*Provided information*.
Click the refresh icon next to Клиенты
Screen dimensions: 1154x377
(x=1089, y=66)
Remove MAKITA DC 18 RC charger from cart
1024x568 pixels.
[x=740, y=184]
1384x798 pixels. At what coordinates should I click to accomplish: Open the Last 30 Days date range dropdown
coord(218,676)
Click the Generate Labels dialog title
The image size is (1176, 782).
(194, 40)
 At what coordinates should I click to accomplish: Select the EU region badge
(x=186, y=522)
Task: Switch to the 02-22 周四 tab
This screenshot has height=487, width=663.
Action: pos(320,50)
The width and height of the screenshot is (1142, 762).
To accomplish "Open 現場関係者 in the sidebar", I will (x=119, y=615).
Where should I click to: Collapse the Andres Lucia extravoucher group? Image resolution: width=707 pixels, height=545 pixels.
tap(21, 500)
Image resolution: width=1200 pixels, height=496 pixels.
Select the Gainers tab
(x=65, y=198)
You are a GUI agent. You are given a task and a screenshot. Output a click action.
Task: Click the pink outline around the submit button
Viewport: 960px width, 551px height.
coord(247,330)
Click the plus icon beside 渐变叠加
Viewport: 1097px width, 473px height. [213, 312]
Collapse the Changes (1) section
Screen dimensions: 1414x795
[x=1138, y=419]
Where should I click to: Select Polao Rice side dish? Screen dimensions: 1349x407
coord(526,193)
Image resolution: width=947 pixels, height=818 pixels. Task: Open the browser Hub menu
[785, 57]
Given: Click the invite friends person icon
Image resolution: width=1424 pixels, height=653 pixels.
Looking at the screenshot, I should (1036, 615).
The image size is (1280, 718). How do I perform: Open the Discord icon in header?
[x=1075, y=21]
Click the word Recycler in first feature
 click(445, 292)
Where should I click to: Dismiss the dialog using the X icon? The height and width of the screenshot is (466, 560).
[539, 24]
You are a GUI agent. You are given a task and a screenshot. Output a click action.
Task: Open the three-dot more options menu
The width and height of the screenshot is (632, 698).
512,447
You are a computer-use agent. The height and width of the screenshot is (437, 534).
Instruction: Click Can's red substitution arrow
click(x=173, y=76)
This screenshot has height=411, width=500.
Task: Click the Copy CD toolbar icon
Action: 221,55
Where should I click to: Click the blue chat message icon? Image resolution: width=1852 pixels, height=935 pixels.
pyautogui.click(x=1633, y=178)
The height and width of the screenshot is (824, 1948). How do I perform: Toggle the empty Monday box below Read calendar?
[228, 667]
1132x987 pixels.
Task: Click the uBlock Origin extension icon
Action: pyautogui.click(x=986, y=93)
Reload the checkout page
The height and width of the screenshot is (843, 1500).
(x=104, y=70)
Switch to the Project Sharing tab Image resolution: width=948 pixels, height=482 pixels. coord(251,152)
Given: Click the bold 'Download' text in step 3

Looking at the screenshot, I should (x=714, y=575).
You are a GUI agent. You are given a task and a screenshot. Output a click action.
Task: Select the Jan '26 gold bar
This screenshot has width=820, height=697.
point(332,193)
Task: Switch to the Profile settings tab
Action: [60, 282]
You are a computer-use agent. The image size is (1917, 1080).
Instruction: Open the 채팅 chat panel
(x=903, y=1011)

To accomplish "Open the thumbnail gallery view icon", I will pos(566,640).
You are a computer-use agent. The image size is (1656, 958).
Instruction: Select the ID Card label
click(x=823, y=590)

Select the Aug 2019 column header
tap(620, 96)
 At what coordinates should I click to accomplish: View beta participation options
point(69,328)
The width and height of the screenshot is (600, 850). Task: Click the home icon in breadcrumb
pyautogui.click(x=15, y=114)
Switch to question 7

*Task prompt*.
Check each line of the data for "will". Copy the lines where it turns up.

*Answer space*.
To accomplish "Open 現場関係者 in the sidebar", I will (x=119, y=615).
To accomplish "Open the thumbnail gallery view icon", I will pos(566,640).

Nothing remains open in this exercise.